- Location: Oklahoma City, Oklahoma, United States
- Coordinates: 35°20′29″N 97°21′07″W﻿ / ﻿35.3413°N 97.3519°W
- Lake type: reservoir
- Basin countries: United States
- Surface area: 2,900 acres (1,200 ha)
- Average depth: 35 ft (11 m)
- Max. depth: 98 ft (30 m)
- Water volume: 87,296 acre⋅ft (107,678,000 m^{3})
- Shore length^{1}: 34 miles (55 km)
- Surface elevation: 1,191 ft (363 m)
- Settlements: Oklahoma City

= Lake Stanley Draper =

Lake Stanley Draper is a reservoir in southeast Oklahoma City, United States. It is one of three municipal reservoirs in the city. (Note: The other municipal reservoirs are Lake Hefner and Lake Overholser.) Principal construction on the reservoir occurred between 1962-1963. Upon completion it was named after the long-time director of the Oklahoma City Chamber of Commerce, Stanley Draper. Located between Midwest Boulevard and Post Road, near I-240, it receives water by pipeline from Atoka Lake and McGee Creek Reservoir.

==History==
The lake was begun in 1962 to serve as a reservoir for Oklahoma City.

==Description==
It has a surface area of 2900 acre, an average depth of 34 feet and a maximum depth of 98 feet. The volume is 87296 acre-feet

==Recreation==
The lake is open for a number of things including, fishing, ATVs or dirt bikes, R.C. airplanes, boating (sailing, Water skiing, and jet skiing). Water skiing is allowed in the main body of the lake, but swimming is prohibited everywhere in the lake. There are four covered fishing piers, primitive campgrounds, picnic grounds, grills and rest rooms.

==Maintenance==
In March 2010 City of Oklahoma City began work for the Atoka Pump Station Rehabilitation Project (APSRP). During the project 24 new pumps were installed while six others were refurbished along the 100 mi Atoka Pipeline. During that time, the pumps were periodically shut down to allow for installation and refurbishment, which caused lake water levels to drop well below its normal pool depth of 1,187 ft.

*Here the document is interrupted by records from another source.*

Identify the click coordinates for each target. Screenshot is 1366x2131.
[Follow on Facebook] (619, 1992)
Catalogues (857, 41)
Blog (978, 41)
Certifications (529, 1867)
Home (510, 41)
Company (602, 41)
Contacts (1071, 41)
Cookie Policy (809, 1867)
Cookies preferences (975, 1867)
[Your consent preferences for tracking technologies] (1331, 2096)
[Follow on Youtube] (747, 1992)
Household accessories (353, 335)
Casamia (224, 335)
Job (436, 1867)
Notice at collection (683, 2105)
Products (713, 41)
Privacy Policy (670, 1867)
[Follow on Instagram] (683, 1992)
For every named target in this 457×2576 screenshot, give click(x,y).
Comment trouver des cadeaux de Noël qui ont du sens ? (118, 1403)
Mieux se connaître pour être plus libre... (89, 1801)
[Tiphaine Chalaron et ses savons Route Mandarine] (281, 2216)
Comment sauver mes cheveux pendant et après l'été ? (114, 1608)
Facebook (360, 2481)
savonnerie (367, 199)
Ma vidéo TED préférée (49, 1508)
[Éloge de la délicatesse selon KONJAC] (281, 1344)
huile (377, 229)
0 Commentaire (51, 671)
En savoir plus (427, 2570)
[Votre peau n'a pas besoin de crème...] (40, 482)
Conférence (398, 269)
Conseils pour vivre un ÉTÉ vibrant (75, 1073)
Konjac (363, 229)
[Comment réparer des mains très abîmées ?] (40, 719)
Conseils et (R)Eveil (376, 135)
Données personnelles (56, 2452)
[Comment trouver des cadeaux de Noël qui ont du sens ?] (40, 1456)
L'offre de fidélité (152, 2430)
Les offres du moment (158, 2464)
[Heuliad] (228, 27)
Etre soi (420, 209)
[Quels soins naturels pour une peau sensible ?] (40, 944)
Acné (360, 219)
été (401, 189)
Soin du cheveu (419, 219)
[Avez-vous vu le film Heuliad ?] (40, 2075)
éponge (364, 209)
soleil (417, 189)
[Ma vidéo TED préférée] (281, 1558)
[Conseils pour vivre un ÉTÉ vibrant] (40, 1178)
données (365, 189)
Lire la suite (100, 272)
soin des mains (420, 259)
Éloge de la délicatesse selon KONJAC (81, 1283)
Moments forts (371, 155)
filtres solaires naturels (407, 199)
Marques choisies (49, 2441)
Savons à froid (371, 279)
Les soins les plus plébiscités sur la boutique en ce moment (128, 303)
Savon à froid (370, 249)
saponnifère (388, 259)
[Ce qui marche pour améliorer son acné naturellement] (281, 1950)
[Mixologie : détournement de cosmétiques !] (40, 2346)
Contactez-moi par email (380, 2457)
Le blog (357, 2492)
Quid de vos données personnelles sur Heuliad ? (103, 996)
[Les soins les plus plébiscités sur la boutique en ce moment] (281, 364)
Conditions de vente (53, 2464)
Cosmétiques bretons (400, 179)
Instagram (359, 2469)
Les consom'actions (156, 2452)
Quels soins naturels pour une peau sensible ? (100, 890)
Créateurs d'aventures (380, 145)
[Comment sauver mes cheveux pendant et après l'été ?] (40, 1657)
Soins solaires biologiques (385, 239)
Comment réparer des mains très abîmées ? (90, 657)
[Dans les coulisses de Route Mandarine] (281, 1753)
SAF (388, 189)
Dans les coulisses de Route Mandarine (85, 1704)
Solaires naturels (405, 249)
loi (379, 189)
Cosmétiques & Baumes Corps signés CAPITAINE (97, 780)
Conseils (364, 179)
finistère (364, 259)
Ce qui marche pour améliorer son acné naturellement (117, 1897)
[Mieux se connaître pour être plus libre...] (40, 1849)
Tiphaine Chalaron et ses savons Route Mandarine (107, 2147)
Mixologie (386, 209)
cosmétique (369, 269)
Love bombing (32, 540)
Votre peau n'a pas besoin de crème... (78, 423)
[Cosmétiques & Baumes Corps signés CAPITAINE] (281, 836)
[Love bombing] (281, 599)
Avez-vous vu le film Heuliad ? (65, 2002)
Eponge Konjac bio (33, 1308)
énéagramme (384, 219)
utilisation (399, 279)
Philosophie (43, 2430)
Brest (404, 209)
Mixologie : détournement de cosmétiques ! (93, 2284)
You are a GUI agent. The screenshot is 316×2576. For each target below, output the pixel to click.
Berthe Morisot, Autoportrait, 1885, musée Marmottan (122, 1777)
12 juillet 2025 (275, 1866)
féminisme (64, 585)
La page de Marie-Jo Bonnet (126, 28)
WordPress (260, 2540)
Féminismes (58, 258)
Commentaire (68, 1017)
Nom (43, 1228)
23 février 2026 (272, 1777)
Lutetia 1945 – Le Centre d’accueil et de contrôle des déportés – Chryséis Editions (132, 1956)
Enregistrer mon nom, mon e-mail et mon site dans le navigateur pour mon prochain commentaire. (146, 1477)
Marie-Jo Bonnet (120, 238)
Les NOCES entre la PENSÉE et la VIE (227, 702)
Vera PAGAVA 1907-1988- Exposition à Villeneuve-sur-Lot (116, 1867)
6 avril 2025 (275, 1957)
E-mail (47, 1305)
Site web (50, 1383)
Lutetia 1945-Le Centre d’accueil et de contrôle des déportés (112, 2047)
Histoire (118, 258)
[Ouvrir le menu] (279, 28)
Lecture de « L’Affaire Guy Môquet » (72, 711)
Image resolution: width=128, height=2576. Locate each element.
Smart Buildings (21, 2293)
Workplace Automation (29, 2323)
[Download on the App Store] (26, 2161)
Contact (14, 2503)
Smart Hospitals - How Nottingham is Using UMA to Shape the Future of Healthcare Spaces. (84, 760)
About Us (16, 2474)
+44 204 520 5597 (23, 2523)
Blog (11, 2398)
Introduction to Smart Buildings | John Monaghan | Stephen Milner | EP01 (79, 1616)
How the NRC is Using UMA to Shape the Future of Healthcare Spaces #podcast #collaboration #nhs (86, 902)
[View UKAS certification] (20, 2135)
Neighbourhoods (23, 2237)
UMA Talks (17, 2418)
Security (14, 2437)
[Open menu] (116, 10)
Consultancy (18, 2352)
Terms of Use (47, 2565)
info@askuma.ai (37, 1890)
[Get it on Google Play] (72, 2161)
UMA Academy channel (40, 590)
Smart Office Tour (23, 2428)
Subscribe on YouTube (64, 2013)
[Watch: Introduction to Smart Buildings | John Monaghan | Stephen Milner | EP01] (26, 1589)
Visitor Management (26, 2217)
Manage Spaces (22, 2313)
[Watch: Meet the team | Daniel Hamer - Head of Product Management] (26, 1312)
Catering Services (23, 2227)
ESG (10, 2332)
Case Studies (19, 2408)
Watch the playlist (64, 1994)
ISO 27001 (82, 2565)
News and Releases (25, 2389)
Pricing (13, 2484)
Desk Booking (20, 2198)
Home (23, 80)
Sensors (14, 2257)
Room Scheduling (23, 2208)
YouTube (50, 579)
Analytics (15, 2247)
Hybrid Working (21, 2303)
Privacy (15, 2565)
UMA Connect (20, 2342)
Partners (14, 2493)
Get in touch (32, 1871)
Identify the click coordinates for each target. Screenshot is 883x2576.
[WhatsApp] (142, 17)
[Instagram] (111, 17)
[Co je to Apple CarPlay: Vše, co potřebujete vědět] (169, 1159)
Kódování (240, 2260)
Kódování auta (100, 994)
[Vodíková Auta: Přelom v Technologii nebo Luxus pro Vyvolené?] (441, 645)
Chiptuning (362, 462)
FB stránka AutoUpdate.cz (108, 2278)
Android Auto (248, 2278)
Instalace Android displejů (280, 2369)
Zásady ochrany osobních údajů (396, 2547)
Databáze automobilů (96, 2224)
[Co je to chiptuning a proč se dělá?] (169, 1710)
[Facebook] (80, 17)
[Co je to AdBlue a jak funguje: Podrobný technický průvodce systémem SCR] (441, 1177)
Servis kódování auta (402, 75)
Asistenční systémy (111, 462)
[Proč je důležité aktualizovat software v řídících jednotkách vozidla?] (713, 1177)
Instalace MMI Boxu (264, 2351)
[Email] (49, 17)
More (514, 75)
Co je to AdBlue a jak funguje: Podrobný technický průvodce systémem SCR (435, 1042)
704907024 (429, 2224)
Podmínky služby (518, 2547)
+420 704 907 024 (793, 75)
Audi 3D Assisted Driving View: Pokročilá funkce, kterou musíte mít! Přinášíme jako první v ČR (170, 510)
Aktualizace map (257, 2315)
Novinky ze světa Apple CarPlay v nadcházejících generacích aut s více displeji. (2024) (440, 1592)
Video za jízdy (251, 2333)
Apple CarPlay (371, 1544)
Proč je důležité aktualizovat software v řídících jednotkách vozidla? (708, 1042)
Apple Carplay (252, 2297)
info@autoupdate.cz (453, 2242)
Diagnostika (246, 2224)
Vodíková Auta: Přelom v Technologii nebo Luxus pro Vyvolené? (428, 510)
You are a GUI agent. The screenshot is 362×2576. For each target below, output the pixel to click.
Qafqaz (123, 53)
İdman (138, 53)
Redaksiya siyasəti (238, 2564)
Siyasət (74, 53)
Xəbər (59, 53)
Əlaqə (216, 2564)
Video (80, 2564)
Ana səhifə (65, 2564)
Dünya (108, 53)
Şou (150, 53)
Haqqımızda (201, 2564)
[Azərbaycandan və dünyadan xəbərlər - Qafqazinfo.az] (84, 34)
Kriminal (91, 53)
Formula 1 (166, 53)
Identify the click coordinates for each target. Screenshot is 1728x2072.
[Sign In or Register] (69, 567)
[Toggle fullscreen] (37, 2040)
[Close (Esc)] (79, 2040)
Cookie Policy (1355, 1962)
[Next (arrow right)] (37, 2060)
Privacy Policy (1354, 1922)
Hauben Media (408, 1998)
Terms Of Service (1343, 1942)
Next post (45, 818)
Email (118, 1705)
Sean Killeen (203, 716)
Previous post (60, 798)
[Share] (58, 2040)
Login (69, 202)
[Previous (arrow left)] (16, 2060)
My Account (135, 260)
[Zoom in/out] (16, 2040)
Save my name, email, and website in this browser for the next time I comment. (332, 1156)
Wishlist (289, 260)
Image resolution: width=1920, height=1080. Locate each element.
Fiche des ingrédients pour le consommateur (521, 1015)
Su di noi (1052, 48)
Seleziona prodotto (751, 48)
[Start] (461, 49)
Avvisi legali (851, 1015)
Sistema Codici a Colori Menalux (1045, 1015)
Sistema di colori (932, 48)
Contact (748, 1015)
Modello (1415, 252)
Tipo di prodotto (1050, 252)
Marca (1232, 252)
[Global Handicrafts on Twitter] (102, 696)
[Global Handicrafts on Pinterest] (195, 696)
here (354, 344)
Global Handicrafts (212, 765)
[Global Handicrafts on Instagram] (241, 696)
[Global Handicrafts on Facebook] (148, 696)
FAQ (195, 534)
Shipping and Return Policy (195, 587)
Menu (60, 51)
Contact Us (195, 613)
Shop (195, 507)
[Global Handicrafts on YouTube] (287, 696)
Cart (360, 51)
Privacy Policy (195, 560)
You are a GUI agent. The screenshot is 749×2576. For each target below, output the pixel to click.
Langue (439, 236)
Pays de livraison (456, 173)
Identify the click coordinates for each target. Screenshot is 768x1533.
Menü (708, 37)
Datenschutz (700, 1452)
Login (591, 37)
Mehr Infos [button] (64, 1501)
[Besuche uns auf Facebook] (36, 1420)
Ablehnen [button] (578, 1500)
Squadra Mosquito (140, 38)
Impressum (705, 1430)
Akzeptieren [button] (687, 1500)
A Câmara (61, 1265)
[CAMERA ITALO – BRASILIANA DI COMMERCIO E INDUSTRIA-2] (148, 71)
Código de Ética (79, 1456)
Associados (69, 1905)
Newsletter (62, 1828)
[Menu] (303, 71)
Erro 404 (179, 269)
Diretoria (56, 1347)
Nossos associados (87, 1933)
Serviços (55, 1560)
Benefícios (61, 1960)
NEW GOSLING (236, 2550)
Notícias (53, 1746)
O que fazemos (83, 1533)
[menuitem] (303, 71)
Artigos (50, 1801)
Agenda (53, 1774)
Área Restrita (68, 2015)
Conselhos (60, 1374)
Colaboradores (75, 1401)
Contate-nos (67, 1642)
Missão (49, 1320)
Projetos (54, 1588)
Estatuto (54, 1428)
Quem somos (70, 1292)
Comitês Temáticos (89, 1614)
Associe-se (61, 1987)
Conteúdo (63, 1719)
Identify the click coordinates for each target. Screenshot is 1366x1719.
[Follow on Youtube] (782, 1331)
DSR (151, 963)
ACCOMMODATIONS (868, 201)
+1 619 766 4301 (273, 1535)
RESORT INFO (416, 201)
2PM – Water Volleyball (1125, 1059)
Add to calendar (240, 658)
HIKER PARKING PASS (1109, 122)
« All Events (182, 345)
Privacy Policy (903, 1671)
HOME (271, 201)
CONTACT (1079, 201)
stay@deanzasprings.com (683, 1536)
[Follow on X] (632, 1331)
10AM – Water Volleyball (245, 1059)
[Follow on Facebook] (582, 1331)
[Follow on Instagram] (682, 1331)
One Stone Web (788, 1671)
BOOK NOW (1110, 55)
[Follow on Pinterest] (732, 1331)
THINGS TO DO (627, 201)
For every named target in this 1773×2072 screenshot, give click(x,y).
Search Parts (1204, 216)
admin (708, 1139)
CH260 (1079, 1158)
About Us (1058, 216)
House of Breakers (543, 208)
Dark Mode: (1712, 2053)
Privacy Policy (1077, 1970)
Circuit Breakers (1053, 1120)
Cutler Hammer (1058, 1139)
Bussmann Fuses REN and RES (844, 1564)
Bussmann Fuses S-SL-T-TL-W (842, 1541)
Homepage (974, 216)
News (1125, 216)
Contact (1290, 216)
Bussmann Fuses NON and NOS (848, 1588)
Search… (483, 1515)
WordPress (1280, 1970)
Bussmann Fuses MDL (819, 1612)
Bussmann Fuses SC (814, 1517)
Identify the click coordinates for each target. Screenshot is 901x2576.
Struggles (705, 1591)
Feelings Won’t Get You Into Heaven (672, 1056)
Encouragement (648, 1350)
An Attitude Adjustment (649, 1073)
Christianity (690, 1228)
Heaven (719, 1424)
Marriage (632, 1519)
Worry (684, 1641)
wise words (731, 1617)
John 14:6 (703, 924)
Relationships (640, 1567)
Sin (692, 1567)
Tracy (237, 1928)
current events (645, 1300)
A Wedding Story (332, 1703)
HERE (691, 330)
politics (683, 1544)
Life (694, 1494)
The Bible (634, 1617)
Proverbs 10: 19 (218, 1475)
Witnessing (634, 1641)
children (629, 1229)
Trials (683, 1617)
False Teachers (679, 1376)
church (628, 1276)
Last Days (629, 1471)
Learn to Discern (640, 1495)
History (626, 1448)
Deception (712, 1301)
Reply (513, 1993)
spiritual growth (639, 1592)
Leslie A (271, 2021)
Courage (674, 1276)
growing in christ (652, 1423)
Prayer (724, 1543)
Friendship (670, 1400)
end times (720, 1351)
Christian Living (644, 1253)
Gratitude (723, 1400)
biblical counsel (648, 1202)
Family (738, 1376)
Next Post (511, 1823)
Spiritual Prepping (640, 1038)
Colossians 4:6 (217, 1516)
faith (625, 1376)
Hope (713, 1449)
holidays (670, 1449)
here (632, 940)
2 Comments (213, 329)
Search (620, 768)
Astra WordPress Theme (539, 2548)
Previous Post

Because of the low water levels all boating is prohibited, with only authorized personnel allowed on the water. On February 25, 2011, the pipeline was brought back to full service allowing water to be pumped from Lake Atoka to Draper. From February 2011 the lake's water level remained low due to the lack of heavy rainfall because of the then ongoing drought and water usage by residents of Oklahoma City. The City expected that the lake would return to levels high enough to allow recreational use by late fall 2013. In April 2015 following substantial rainfall, the lake reached and passed its pool depth, bringing the lake back to full capacity.

== In popular culture ==
Lake Stanley Draper is featured prominently in a Free Nights and Weekends Podcast episode in 2024.